A distributed mutex is harder than it looks. A client can grab a lock, get descheduled for 30 seconds by a GC pause or a swap storm, and wake up still believing it holds the lock, while a second client has already taken over. Leases bound the damage window; fencing tokens make sure the late writer's write is rejected outright.


Why distributed mutex is broken without expiry

The naive picture: client A calls lock("widget-42"), gets back OK, does some work, calls unlock("widget-42"). The lock-server keeps a table of who holds what. This works fine right up until A pauses.

Pauses happen for boring reasons. A JVM stop-the-world GC on a 30 GB heap can take tens of seconds. A page fault on a swapped-out process can stall a thread for a minute. A noisy neighbour saturating local disk can freeze an fsync for seconds. A container hitting CPU throttling. A virtual machine being live-migrated. The application code can't detect any of these.

So A pauses for 30 seconds while holding the lock. The lock-server, with no expiry, waits forever. Or, worse, the lock-server does have an expiry but A has no way to know it expired. A wakes up, sends a write to the database believing it still holds the lock, and meanwhile B has acquired the same lock and is writing too. Two writers, one resource, data corruption.

The lease primitive

A lease is a lock with a deadline. The lock-server hands out a lease of duration D. It's yours until time now + D, and after that the server treats it as expired and free for someone else. The client knows D up front, and has to either finish its work before D elapses or renew before D elapses.

This one change bounds the damage window. If A pauses for longer than D, A's lease expires and B can safely take it. The new contract is: if you've been paused longer than D, assume your lease is gone. That's a checkable condition. The client compares its monotonic-clock reading at lease grant to its reading now.

══════════════════════════════

### Written request 1
List every cause of a pause that the passage on distributed locks gives in its paragraph about boring reasons for pauses.
### Written request 2
For each statement, say whether the passage on distributed locks supports it. Answer yes or no and quote the words that decide it.
(a) A lease stays with the client until time now + D.
(b) Application code can detect a GC pause.
(c) The client checks how long it was paused by comparing wall-clock readings.
### Written request 3
Reproduce verbatim the part of the passage on distributed locks from "A distributed mutex" up to and including "until A pauses.".

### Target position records

══════════════════════════════

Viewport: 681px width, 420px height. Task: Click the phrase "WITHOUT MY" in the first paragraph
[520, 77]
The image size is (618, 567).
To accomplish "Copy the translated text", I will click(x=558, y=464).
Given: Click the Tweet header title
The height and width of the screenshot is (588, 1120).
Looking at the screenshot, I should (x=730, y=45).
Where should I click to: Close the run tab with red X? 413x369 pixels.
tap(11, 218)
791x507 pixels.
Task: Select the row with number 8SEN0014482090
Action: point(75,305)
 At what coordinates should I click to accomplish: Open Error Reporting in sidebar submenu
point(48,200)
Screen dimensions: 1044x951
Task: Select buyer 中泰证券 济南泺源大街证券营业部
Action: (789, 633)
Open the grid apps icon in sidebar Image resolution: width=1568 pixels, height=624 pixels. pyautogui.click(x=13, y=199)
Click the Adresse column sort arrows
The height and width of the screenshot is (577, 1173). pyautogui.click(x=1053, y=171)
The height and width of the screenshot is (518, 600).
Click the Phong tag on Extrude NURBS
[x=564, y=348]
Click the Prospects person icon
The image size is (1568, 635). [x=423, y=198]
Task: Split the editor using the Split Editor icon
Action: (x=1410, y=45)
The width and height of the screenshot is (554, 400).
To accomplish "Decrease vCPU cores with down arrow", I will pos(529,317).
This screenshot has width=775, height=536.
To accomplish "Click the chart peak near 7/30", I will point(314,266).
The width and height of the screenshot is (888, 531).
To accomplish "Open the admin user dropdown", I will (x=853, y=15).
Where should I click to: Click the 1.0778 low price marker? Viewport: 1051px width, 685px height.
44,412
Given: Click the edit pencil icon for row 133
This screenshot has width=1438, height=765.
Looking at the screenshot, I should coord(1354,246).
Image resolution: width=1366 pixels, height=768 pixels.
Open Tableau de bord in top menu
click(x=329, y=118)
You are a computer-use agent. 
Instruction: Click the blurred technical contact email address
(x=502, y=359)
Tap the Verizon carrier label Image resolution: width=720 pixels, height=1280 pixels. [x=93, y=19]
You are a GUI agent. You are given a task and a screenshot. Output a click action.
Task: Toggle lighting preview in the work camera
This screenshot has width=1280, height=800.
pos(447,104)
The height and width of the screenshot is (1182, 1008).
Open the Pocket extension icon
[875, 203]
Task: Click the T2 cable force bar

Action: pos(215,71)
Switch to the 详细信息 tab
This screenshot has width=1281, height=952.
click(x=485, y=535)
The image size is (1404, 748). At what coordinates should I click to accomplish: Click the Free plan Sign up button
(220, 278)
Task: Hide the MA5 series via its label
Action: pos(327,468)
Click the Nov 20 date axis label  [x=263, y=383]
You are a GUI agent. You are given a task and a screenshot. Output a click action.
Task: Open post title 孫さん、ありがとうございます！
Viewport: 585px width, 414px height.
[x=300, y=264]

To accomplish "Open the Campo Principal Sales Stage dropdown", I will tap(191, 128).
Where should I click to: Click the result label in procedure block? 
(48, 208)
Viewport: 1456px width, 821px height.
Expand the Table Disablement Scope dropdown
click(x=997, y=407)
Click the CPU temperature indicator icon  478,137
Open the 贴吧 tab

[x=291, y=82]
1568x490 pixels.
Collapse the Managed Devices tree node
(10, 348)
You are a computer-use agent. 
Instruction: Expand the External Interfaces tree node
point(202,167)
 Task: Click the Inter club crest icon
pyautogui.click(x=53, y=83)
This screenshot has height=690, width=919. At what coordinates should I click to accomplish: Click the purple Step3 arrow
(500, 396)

══════════════════════════════

### Complete response 1
- A JVM stop-the-world GC on a 30 GB heap
- A page fault on a swapped-out process
- A noisy neighbour saturating local disk, freezing an fsync
- A container hitting CPU throttling
- A virtual machine being live-migrated

### Complete response 2
(a) Yes: "It's yours until time now + D, and after that the server treats it as expired and free for someone else."
(b) No: "The application code can't detect any of these."
(c) No: "The client compares its monotonic-clock reading at lease grant to its reading now."

### Complete response 3
A distributed mutex is harder than it looks. A client can grab a lock, get descheduled for 30 seconds by a GC pause or a swap storm, and wake up still believing it holds the lock, while a second client has already taken over. Leases bound the damage window; fencing tokens make sure the late writer's write is rejected outright.


Why distributed mutex is broken without expiry

The naive picture: client A calls lock("widget-42"), gets back OK, does some work, calls unlock("widget-42"). The lock-server keeps a table of who holds what. This works fine right up until A pauses.